Kiedy byłem młodszy (gdzieś tak na studiach, czyli ze 2-3 lata temu) masowo pojawiły się na rynku książki ze stereogramami. Obrazki 3D były wszędzie (teraz są np. na stereogramy.com, gdzie jest nawet gra w węża w takiej formie!). Pracowałem wtedy w księgarni jako tzw. „stacz” i miałem te obrazy pod ręką. Miałem też problem – nie umiałem ich oglądać. Wszyscy wokół mnie je widzieli, komentowali, polecali sobie, a ja musiałem udawać że widzę „jaki to zajebisty rycerz jest”. Nie widziałem, nie widziałem, aż któregoś dnia spojrzałem i okazało się, że widzę. No po prostu cud.

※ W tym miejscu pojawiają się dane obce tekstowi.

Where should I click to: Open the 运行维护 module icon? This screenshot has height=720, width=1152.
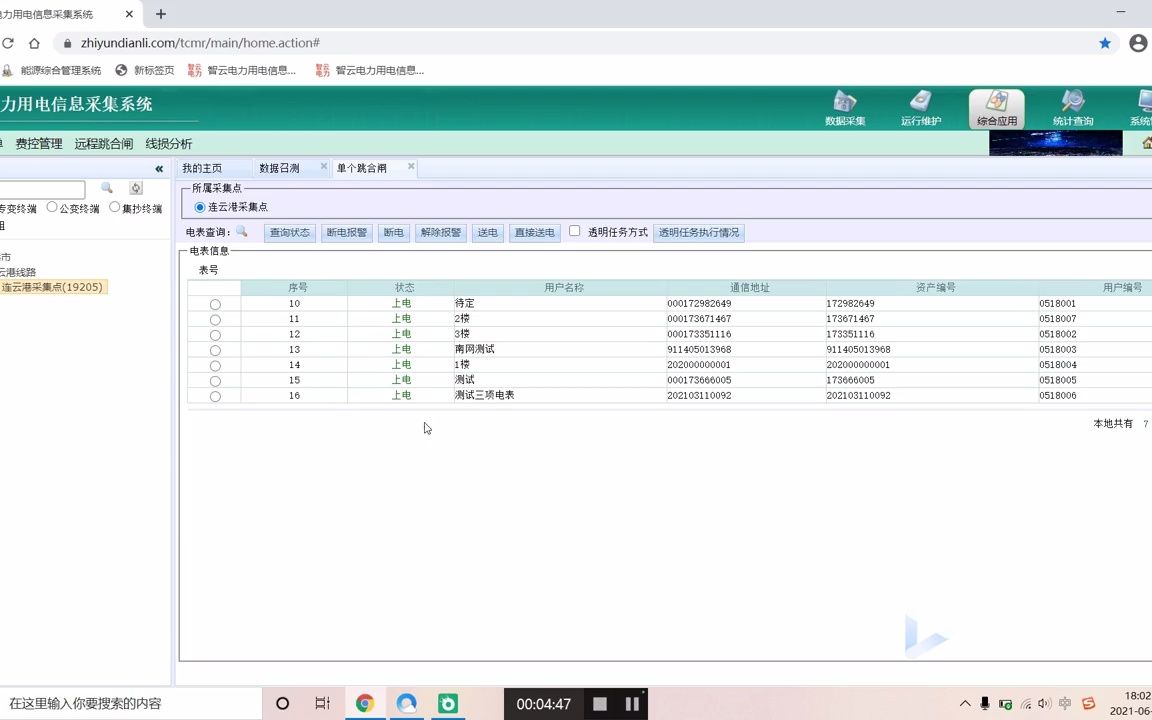pos(920,106)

Taki cud, objawienie czy jak to można tam nazwać wydarzył mi się wczoraj, podczas pogłębionych wywiadów z użytkownikami. Brałem w nich udział wielokrotnie, bo robimy je dość regularnie. Badania te zawsze były dla mnie rodzajem sportu czy gry, w której celem jest sprawienie, żeby użytkownik zrealizował konkretne zadanie. Siedząc za weneckim lustrem kibicowałem badanym, bo ich sukces był moim sukcesem. To co się dla mnie liczyło, to zrealizowanie przez nich celu, nieważne w jaki sposób. Skoro zrobili zadanie, to wszystko jest dobrze. A styl? Nie ma czegoś takiego jak styl czy doświadczenie, jest po prostu porażka lub wygrana.
Czasami jest tak, że przechodzi się obok jakiegoś budynku kilka lat i nagle spogląda się inaczej i odkrywa coś niezwykłego – jakiś detal czy proporcję, której wcześniej się nie widziało. Wczoraj i przedwczoraj zza weneckiego lustra patrzyło mi się inaczej. Nie wiem na czym to polegało – po prostu wszystko było inne i nagle dotarło do mnie, jak bardzo męczą się moi użytkownicy. I nie chodzi o to, że teraz jest gorzej (chociaż jest, bo wyniki są średnie). Chodzi o to, że po raz pierwszy udało mi się to zobaczyć i usłyszeć coś innego, poza potwierdzeniem zakładanych tez, czy konceptów usprawnień różnych części serwisu.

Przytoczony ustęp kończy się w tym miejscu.